PASSAGE

* Begin *

Our most evolved and developed sense of our brain is sight. Essential and informative, it originates from a survival function for the human being. It allows us to inform ourselves of the danger to choose the appropriate actions and reactions to the appropriate situations, and this uses our judgment. On the other hand, in our evolution, writing (written language) has allowed us to establish a universal communication of its codes. It is for this reason as soon as wine has been the object of lust and exchange, that the first writings appear on clay amphorae, bottles and barrels. We use this primary sense to decode what cannot be seen, felt, or touched. "The elixir of the gods".

This nomenclature has followed fashions and currents, and today, knowing how to read a wine label between the lines, especially when it is American and/or what I refer to as "Vin Hipster,” is essential so as not to be deceived by what is not in writing, and therefore, of what we cannot be certain.


...21:19.1
The American Label:

The label or counter-label must absolutely provide us with accurate information regulated by the TTB (Alcohol and Tobacco Tax and Trade Bureau) and COLA (certificate of label approval).

First, the government warning (give this a quick read if you have not already done so): It is important to understand that laws are established based on minimum demands and standards. There is nothing that prevents the producer from including more details than required.

...21:19.2 ABV

Then, the entry of the alcohol level (ABV). The alcohol level is important for the consumer, because the lower the rate, the lower the percentage of sugar in the wine (except for so-called dessert wines that are lower in ABV but higher in sugar). When it comes to the labeled ABV we encounter a catch 22: a wine that has 14.0% ABV or less allows for a margin of error (intentional or not) of 1.5% more or less than what is written on the label. This means that your wine at 12.5% ABV may have an actual rate of 11% or 14%. But beware, that's not all. If the wine is at 14.1% ABV or more, the inscription can only have a margin of error less than or equal to 1%. So if your wine has 15.5% ABV in reality, it may contain only 14.5% real ABV or could be at 16.5%. (Well!!!)

Okay, so you may say to me, “so what?”

Well, if you take into consideration that the percentage of alcohol multiplied by 1.8, this gives you the sugar level, and therefore your bottle of wine at 13.5% contains 24.3 grams of sugar (equal to 5.8 tsp). 1 gram of sugar provides 3.87 kilocalories, and this represents 565 kilocalories per bottle. But if the actual ABV is 15% rather, the unsaid difference in sugar level will be 27 grams of sugar (6.5 tsp) or 63 Kilocalories more. Hello, accuracy?!

More importantly,


...21:19.3
Grape Varieties Listed (or not) on a Label:

Each state and AVA have regulations that may differ slightly from the nationally required minimum regulations. For the sake of simplicity, I will generalize this approach to all American labels.


1. If the grape variety is listed on the label, a minimum of 75% of this specific grape variety must be used in the final production of this wine.

* End *

PROVIDED MATERIAL
* Begin *

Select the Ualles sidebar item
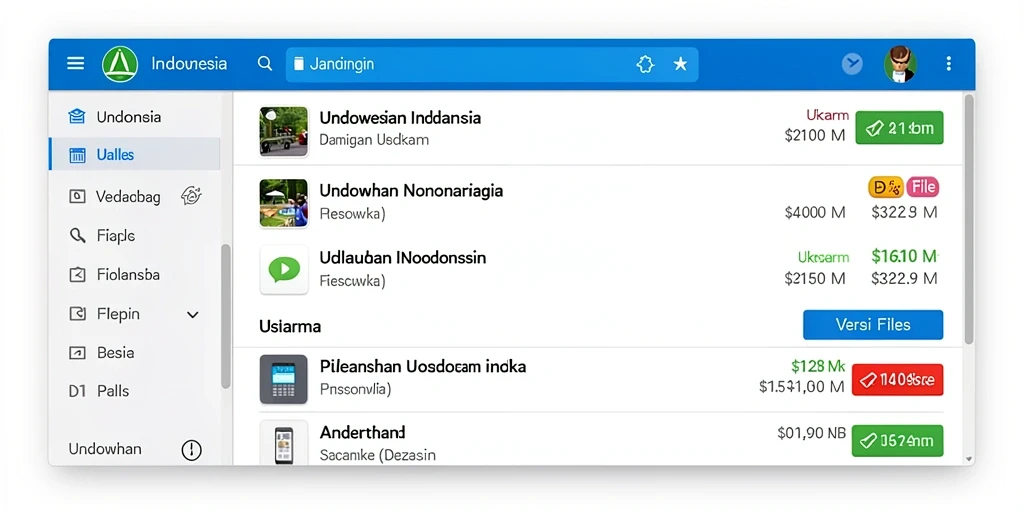The height and width of the screenshot is (512, 1024). point(135,155)
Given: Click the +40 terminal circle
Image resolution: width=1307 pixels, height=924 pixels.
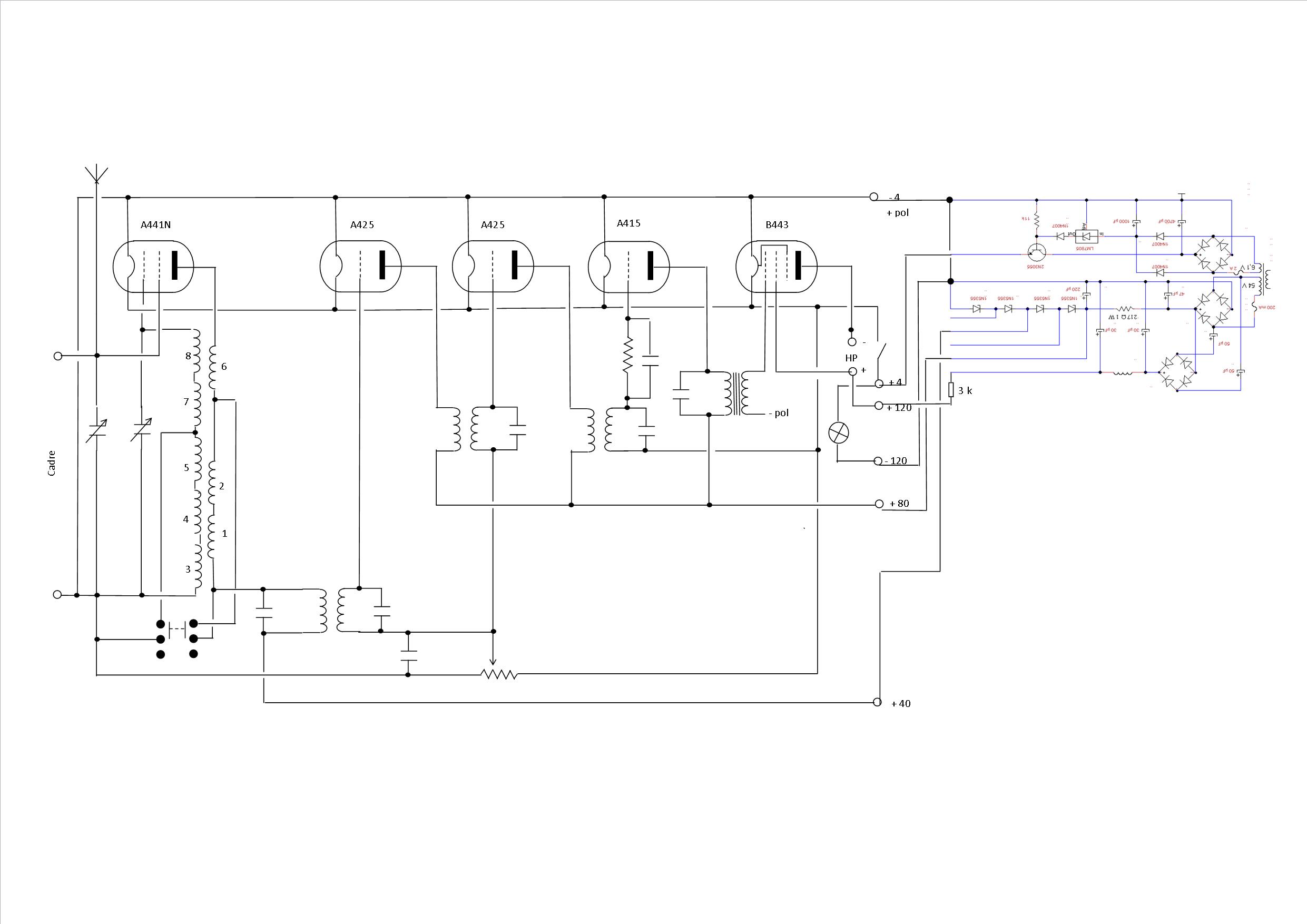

* End *

TASKS TO COMPLETE
1. In the passage on American wine labels, what minimum share of a grape variety must go into the final wine when that variety is listed on the label?
2. Say whether each statement agrees with the passage on American wine labels, quoting the words that decide it: (a) A wine labeled at 14.0% ABV or less may differ from its labeled alcohol level by up to 1.5%. (b) Labeling laws forbid producers from giving more details than required. (c) Writing is named as the most evolved sense of our brain.

SOLUTIONS BY TASK
1. A minimum of 75% of that grape variety.

2.
(a) Yes: "a wine that has 14.0% ABV or less allows for a margin of error (intentional or not) of 1.5% more or less than what is written on the label"
(b) No: "There is nothing that prevents the producer from including more details than required."
(c) No: "Our most evolved and developed sense of our brain is sight."